Aus all diesen Gründen ist es höchste Zeit, nach neuen Wegen in der Drogenpolitik zu suchen. Ich bin unserem Koalitionspartner – insbesondere der Kollegin Steffi Dehne – sehr dankbar, dass er diesen Weg mit uns gemeinsam gehen möchte.

(Beifall Bündnis 90/Die Grünen, SPD)

Auch bei der SPD auf Bundesebene scheinen mittlerweile einige Fronten aufzubrechen. Aber die Bremer SPD-Fraktion ist da schon noch ein bisschen weiter, und davor habe ich großen Respekt.

(Beifall Bündnis 90/Die Grünen)

Für den richtig großen Umschwung hin zu einer rationalen Drogenpolitik braucht es Mehrheiten im Bundestag. Die scheinen derzeit noch nicht zu bestehen, jedenfalls nicht vor der kommenden Bundestagswahl im nächsten Jahr.

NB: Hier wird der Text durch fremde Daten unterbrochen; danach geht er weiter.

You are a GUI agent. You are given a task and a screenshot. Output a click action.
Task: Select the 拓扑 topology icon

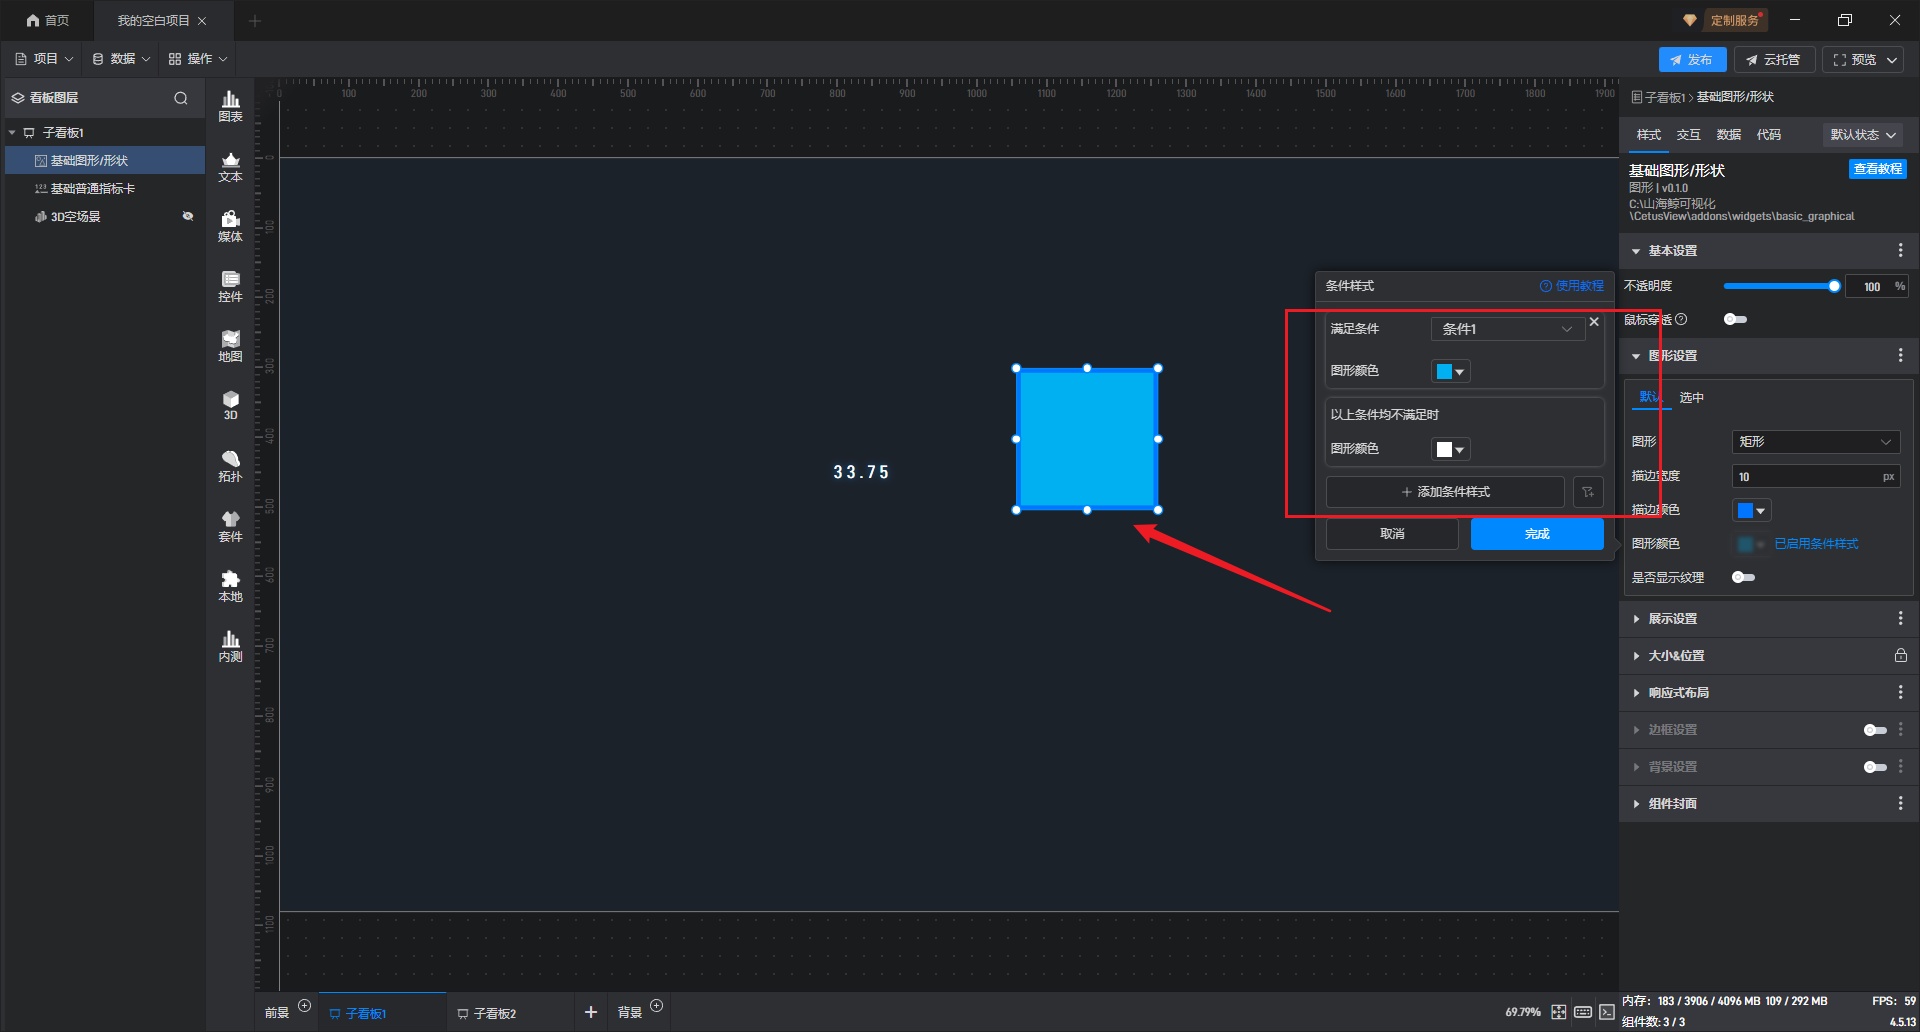pos(230,466)
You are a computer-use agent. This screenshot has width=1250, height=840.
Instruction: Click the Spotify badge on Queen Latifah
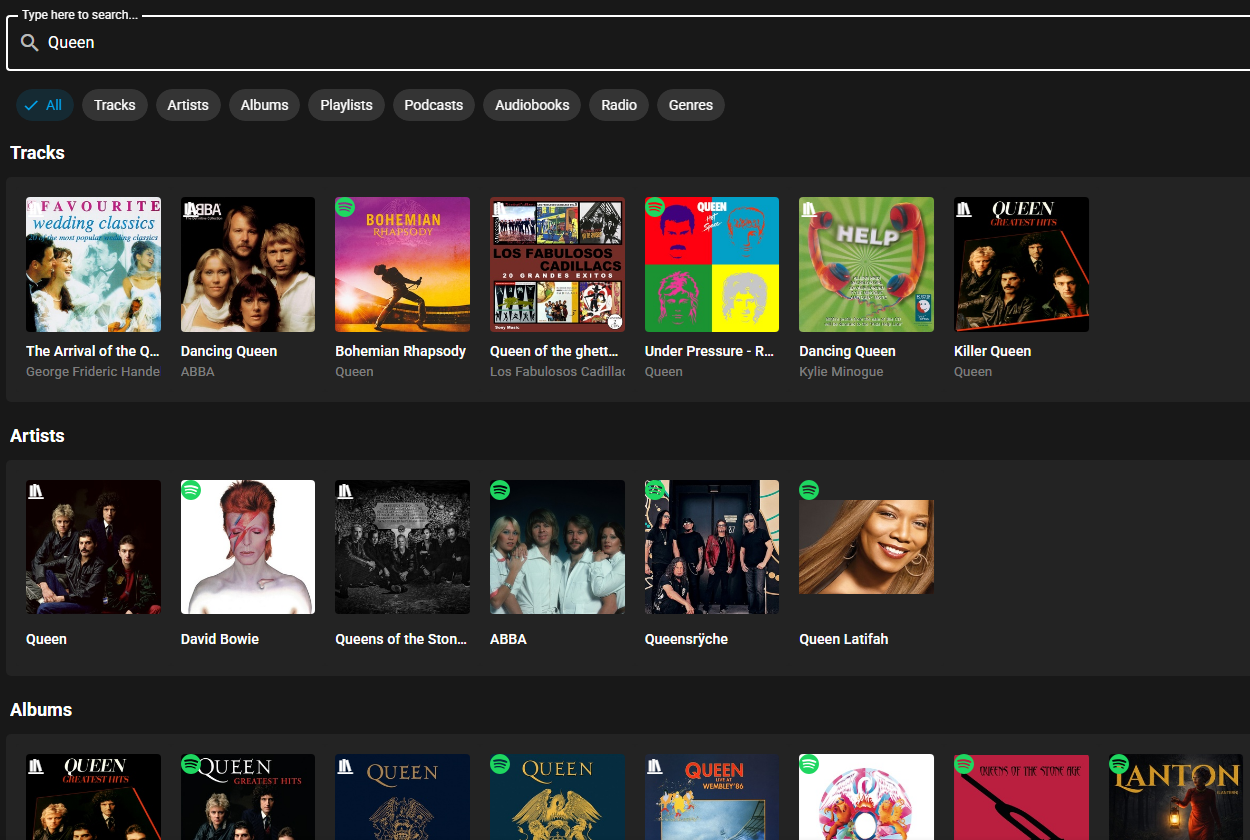click(809, 490)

Aber als Bundesland

hat Bremen schon heute gewisse Spielräume, und wir sind fest entschlossen, diese Spielräume auszureizen.

Darum geht es in unserem Antrag. Meine Kollegin Dr. Kappert-Gonther wird gleich in der zweiten Runde aus der Perspektive der Gesundheitspolitikerin, Psychiaterin und Psychotherapeutin dazu sprechen. In der dritten Runde komme ich dann noch einmal zurück und gehe näher darauf ein, welche Spielräume wir in Sachen Strafverfolgung und Führerschein nutzen wollen. – Erst einmal vielen Dank!

(Beifall Bündnis 90/Die Grünen, SPD)

Als nächste Rednerin hat das Wort die Abgeordnete Dehne.

Sehr geehrter Herr Präsident, meine sehr geehrten Damen und Herren! Lassen Sie mich festhalten: Gesellschaftlich und vor allem für die Betroffenen ist der bisherige repressive Umgang mit Cannabis ein großes Problem. Die bisherige Drogenpolitik – das ist, glaube ich, ziemlich offensichtlich geworden – ist gescheitert.

(Beifall SPD, Bündnis 90/Die Grünen, DIE LINKE)

Herr Zicht ist eben schon darauf eingegangen. Die Idee, dass der Gebrauch einer Droge durch Verbote oder durch Strafe eingeschränkt wird, hat zu nichts geführt – im Gegenteil! Die jüngsten von der Bundeszentrale für gesundheitliche Aufklärung veröffentlichten Zahlen zeigen einen weiteren Anstieg der Konsumentenzahlen. 2013 haben wir 2,4 Millionen regelmäßiger Cannabiskonsumentinnen und ‑konsumenten, und wenn man dann noch die dazurechnet, die nicht regelmäßig, sondern gelegentlich kiffen – das haben wir auch in unserer Expertenanhörung gehört –, dann sind wir in Deutschland bei ungefähr 6 bis 7 Millionen Menschen, die Cannabis konsumieren.

Man kann also wirklich nicht sagen, dass das bisherige Verbot den Konsum irgendwie eindämmt oder eine abschreckende Wirkung hat. Die generalpräventive Wirkung, die dem Verbot unterstellt wurde, ist einfach nicht vorhanden, und darum ist es so wichtig, dass wir hier jetzt neue Wege gehen.

(Beifall SPD, Bündnis 90/Die Grünen)

Es ist nicht so, dass wir die Ersten sind. Es gibt viele Länder, in denen es schon eine Liberalisierung gibt. Dort sieht man, es ist nicht zu einem Anstieg der Nutzerzahlen gekommen, wenn es eine liberalere Regelung gibt. Mir ist auch, gerade als Gesundheitspolitikerin, an dieser Stelle wichtig: Natürlich ist Cannabis nicht harmlos. Cannabis ist, genau wie Alkohol oder andere Drogen, nicht harmlos. Ein eigenverantwortlicher Umgang mit Cannabis aber ist bei Erwachsenen genauso möglich wie beim Alkohol oder bei Zigaretten.